The College of the Holy Spirit of Tarlac (also referred to by its acronym CHST; colloquially, "Pirit") is a private, Catholic basic and higher education institution run by the Missionary Sisters Servants of the Holy Spirit in Tarlac, Philippines. It was established in 1939 as the Catholic Academy of Tarlac.

CHST has three buildings within Tarlac City—the primary, secondary, senior high school education departments are located in San Sebastian Village. It was originally an exclusive school for girls but in 2005, they started admitting male students which resulted to its growing population.

At present, the college has a Level 3 Accreditation Status awarded by the Philippine Accrediting Association of Schools, Colleges and Universities (PAASCU).

History
Founded by ten prominent men of Tarlac in 1939, the school was initially named as the Catholic Academy of Tarlac. In 1940, it was turned over to the Missionary Sisters Servants of the Holy Spirit (SSpS) and was later named Holy Ghost Institute and Holy Spirit Academy. The first college courses were offered in the academic year 1968. Eventually, it was renamed the College of the Holy Spirit of Tarlac.
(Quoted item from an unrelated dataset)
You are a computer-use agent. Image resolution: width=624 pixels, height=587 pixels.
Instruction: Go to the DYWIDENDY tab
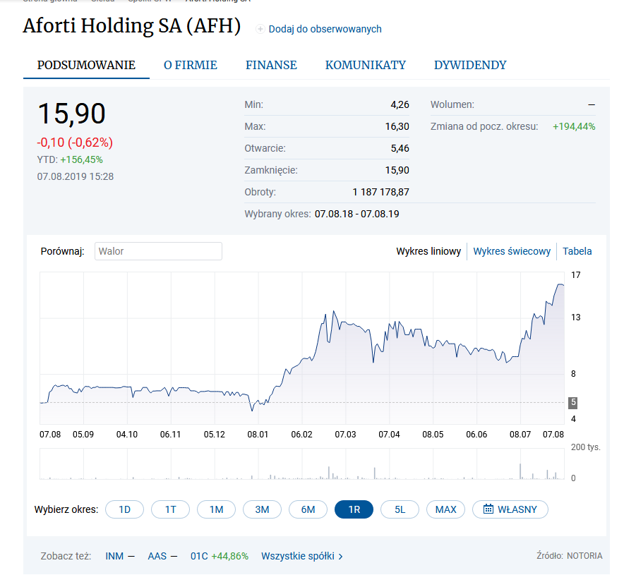pos(470,65)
All classes were held at its campus in Brgy. Mabini until April 1972. In July of the same year, due to its fast growing student population, a new building was constructed at the New Tarlac Heights Subdivision in San Sebastian Village for the College and High School Departments. The College Department occupied the entire building in F. Tañedo St. while another building in Brgy. San Sebastian was being constructed. Since then, the High School Department occupied the original building in San Sebastian.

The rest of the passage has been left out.